Ci sono cose che fanno piangere, e anche persone che sanno come far piangere. E ci sono almeno mille modi diversi di piangere e un milione di ragioni diverse per cui si piange. Ogni lacrima versata si porta via con sé un intricato garbuglio di sentimenti. Non piangi mai per una cosa soltanto, inizi con una motivazione – certo – ma poi a valanga vieni sommerso da tutto quello che fino a quel momento stava in piedi per miracolo. E quando l’incantesimo si spezza: addio.

Addio nervi, soprattutto.

Io piango quando rido di cuore. Nel senso che anche quando rido piango. Questo fa di me presenza fastidiosa per esempio al cinema: se un film mi piace piango. Fosse anche un film comico, fa niente, io piango. Che poi il mio non sia un pianto becero è un dato di fatto. Piango in silenzio. In un certo qual modo il mio pudore ha la meglio. Decoro innanzitutto, sono pur sempre friulana. 

La questione ha anche un’altra faccia: piango raramente per me. Mi faccio piuttosto compassione in diversi momenti, ma più che piangere per me mi viene naturale ridere di me. Questa cosa mi stordisce. Voglio dire: è una cosa positiva o una cosa negativa? Lo ignoro bellamente. Non lo so proprio, non riesco a capirlo dalle conseguenze che mi porto addosso perché è così da molto tempo e le conseguenze sono diventate parte di me. Forse è un male e sono malata, o forse non sono del tutto fuori di testa perché questa dinamica mi fa bene. Boh.
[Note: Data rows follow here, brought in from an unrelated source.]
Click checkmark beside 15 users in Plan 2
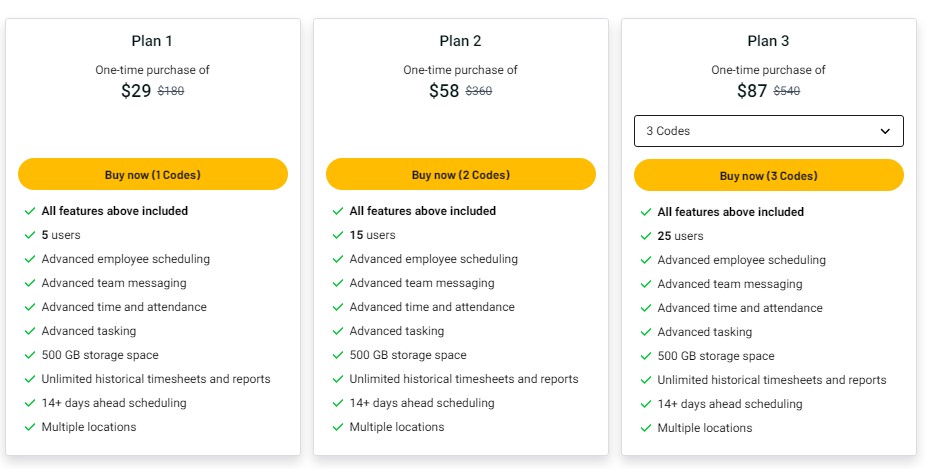This screenshot has width=936, height=469. 336,235
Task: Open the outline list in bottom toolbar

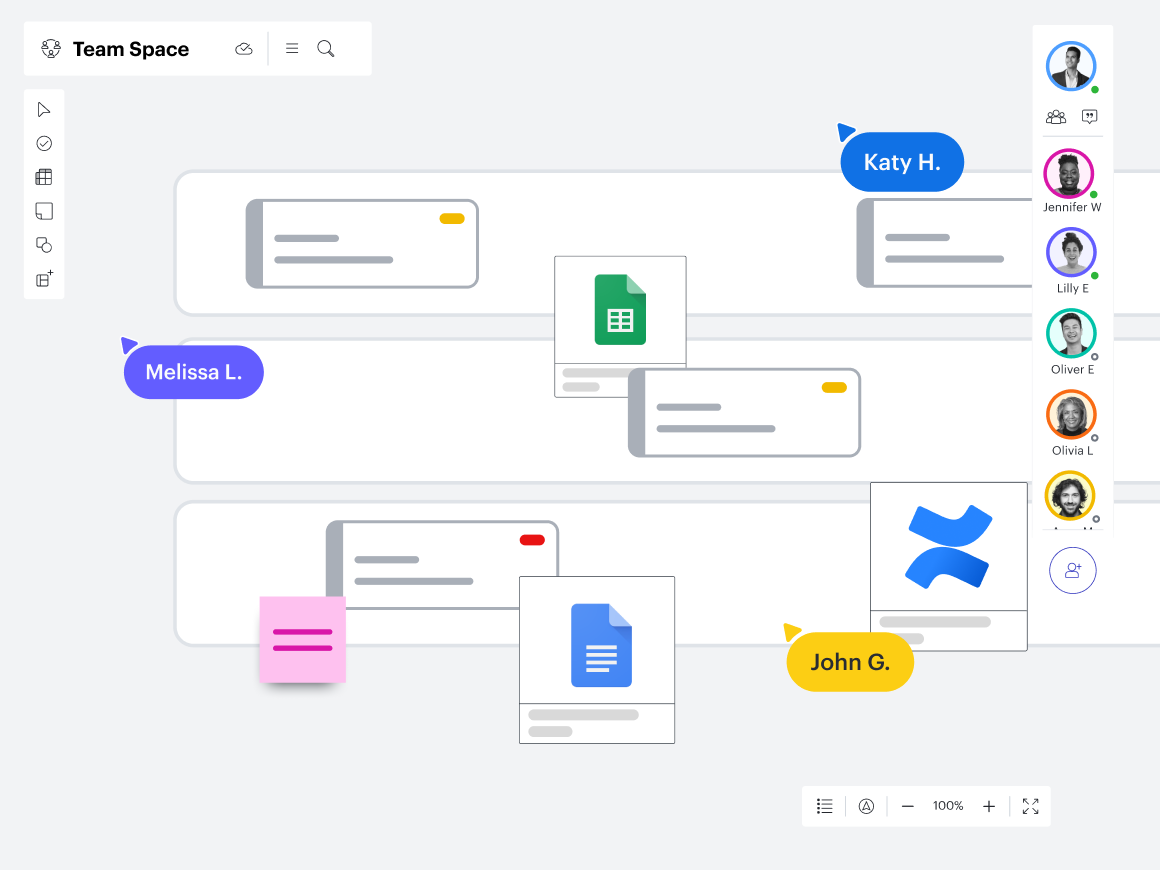Action: click(825, 806)
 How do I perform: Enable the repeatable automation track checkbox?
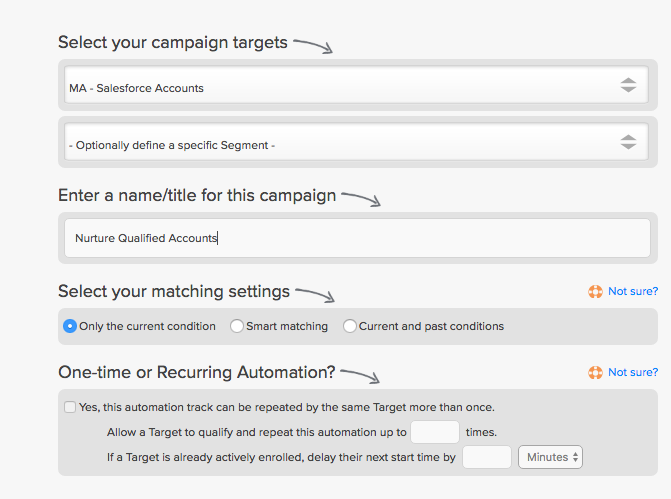[70, 407]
Riassumendo: piango per gli eventi, per le persone (e a causa di certe persone), piango per le storie che ascolto/vedo/incontro, piango per le cose che mi fanno incazzare. Non piango per me, anche se credo che esistano buone ragioni che lo potrebbero giustificare (un bel pianto ognittanto, mica sempre). Eh. Quindi? Niente, era soltanto per fare il punto della situazione. Facciamo che ora che l’ho scritto lo possiamo serenamente archiviare, ok? 

Bene, buonanotte a tutti e grazie per l’ascolto (e buonanotte anche a me).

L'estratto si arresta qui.